Tesla, without subsidy for battery plant in Mexico as in the US: AMLO
MEXICO – Although Elon Musk, founder and CEO of Tesla (NASDAQ:TSLA), is interested in setting up battery factories for electric vehicles in Mexico, the federal government will not provide him with subsidies like the US administration does.
During his morning press conference held from the city of Oaxaca, Mexican President Andrés Manuel López Obrador said that a subsidy like the one offered by the Joe Biden administration to semiconductor companies and clean industries “does not align with our policies”.
“The US government now has a good policy, I believe, but they have the possibility of applying it, that if a company invests, the government gives it a 50% subsidy of its investment,” explained the president.
The president said that if companies related to clean industries, the automotive industry for electric cars, and semiconductors invest $1 billion, the US government gives them a non-reimbursable $500 million, “and the government does not become a partner.”

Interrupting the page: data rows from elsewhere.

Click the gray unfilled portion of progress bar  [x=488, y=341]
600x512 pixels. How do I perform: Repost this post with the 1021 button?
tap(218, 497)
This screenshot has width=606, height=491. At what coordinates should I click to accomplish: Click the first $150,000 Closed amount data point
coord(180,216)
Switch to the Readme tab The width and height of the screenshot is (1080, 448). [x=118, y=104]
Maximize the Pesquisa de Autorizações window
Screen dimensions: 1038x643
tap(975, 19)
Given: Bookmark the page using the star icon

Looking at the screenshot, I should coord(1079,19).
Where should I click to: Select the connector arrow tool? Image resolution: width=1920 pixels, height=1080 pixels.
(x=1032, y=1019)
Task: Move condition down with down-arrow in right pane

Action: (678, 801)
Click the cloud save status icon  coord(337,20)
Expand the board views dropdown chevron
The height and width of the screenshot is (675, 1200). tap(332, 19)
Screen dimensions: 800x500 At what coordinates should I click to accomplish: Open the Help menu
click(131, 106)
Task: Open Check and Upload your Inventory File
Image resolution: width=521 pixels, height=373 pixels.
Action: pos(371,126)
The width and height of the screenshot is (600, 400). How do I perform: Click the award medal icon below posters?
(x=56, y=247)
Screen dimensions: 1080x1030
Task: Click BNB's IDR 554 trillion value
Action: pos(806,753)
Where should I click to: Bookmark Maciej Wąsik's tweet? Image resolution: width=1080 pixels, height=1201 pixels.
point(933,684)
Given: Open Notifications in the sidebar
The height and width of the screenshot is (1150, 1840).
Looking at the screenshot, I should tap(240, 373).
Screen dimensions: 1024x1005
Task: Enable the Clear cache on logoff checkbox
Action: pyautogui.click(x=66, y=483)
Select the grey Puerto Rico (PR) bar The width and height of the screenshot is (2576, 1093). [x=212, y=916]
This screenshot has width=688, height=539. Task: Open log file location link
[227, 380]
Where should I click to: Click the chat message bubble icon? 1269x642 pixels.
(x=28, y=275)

“When I talk to him (Elon Musk), he talks to me about batteries and I tell him that’s fine, but we’re not going to give 50%, we couldn’t do that, and besides, it doesn’t align with our policies,” he commented.
In early March, the Mexican president announced that the electric vehicle manufacturer will set up its largest plant yet in Nuevo León, for which an investment of $5 billion is projected and will have a production capacity of up to 1 million units, equivalent to 76% of the units manufactured in 2022.
Later, Musk confirmed the investment at Tesla’s Investor Day, where he clarified that the production already established in the United States, China, and Germany would not be moved to that plant, but the manufacturing capacities of his new generation of electric cars would be expanded.
At 8:54 a.m. Mexico City time, Tesla’s shares were up 4.37% after a report was released stating that the automaker had one of its best quarters in the Chinese market for the first three months of 2023.